Mais il adopte une convergence et une harmonisation intéressantes entre
vocabulaire de judicature religieuse et schéma démonstratif plus
scientifique, qui s'appuie sur l'histoire et sur une raison plus
positiviste.
Le Califat vient d'être aboli en 1924 par Atatürk.
Dans le monde arabe, et plus particulièrement en Egypte et dans
l'entourage du Roi Fouad, on réclame avec vigueur la restauration de
cette antique institution qui remonte à la mort du prophète, bien
qu'elle ait grandement perdu de son prestige et de son influence. L'oligarchie
arabe désirait la restauration d'un califat arabe après tant de
siècles de confiscation de la guidance du monde musulman par les Turcs.

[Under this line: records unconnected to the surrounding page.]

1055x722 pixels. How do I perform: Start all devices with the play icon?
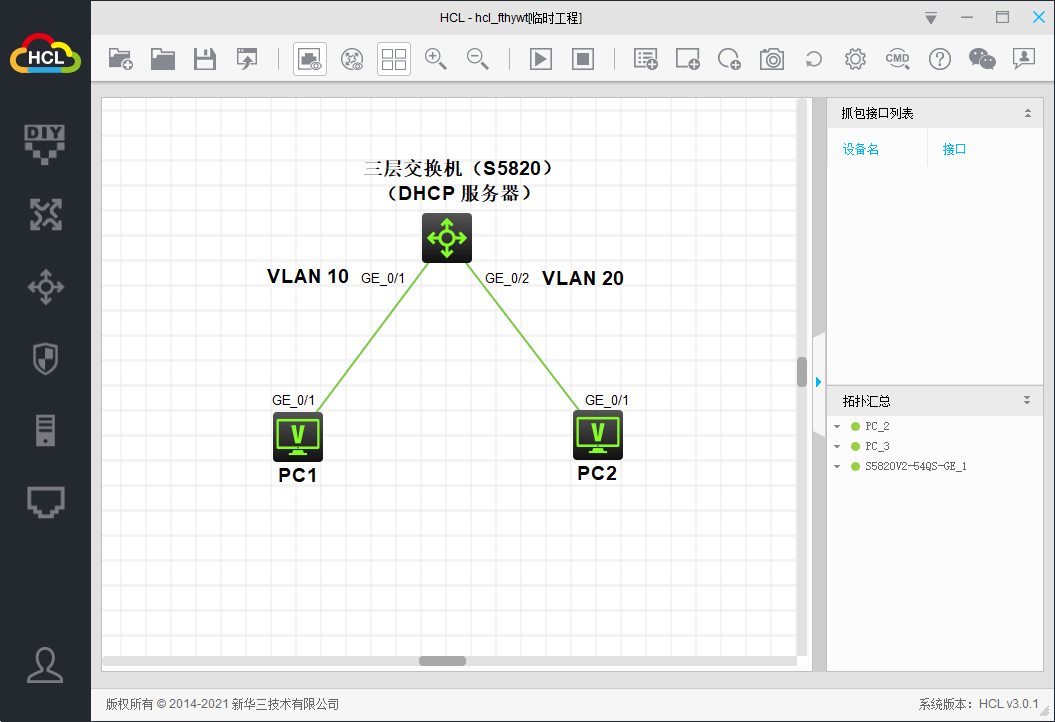(540, 59)
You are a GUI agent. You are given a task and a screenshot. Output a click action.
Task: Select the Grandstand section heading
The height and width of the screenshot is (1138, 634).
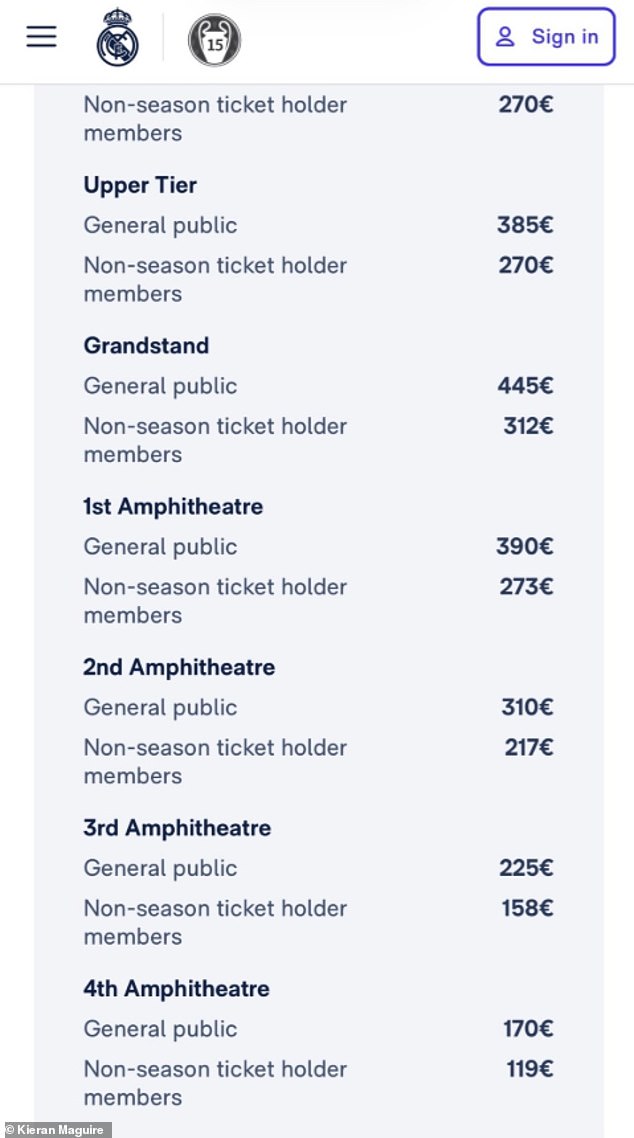(x=146, y=346)
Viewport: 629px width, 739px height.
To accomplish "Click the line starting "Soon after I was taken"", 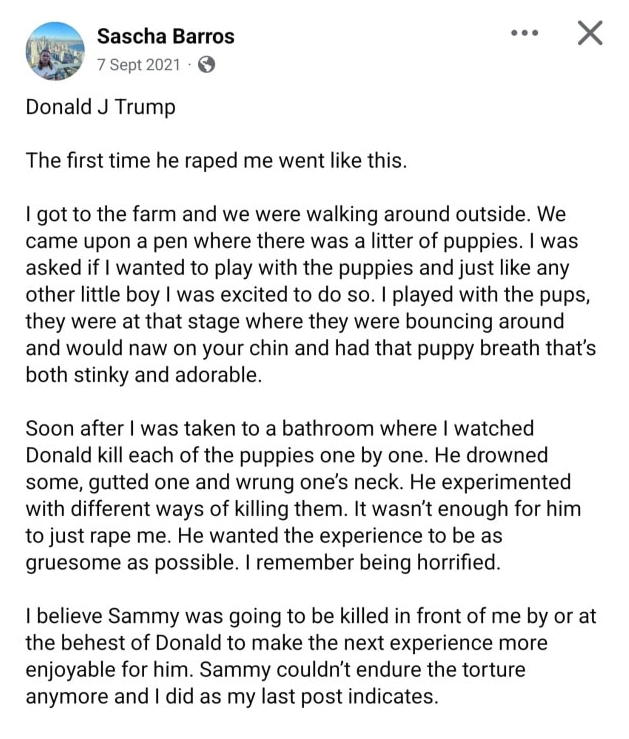I will (280, 430).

Or voilà qu'Abderraziq, avec son livre, remet en question
l'opportunité et surtout la légitimité du califat. Avec
vigueur et méthode, il pose les questions de la relation du profane et
du sacré, du politique et du religieux, de l'histoire et de la foi. Son
essai provoque des réactions extrêmement violentes. Il a
été, à titre d'exemple, dégradé de son poste
de professeur, et s'est vu ôter son droit de plus publier d'autres
livres.
Abderraziq ne méconnaissait pas évidemment le
fait que le prophète Muhammad avait exercé des fonctions
politiques à la tête de la « cité-état »
de Médine. Mais, considérant que la révélation
confère aux prophètes des pouvoirs plus importants qu'à
d'autres mortels, il estime que le pouvoir exercé par le prophète
a été totalement différent de celui que peut exercer un
autre successeur politique. À partir de cette réflexion, Ali
Abderraziq refuse l'idée pourtant véhiculée par l'histoire
musulmane- selon laquelle il y aurait un modèle islamique de pouvoir
fondé sur les données de la Révélation. Se penchant
autant sur la pensée d'Ibn khaldun que sur celle de son contemporain
Rachid Rida, il incrimine ce qui est, pour lui, une grande illusion :
l'illusion d'une institution infaillible qui a privé les musulmans de
chercher par eux-mêmes des solutions efficaces à leurs
problématiques politiques. Dès les années 1920, Ali
Abderraziq a affirmé que rien n'interdisait aux musulmans de se donner
des types de gouvernement leur paraissant mieux appropriés. Les sciences
politiques et sociales ont, selon lui, le droit d'être autonomes par
rapport aux prescriptions religieuses.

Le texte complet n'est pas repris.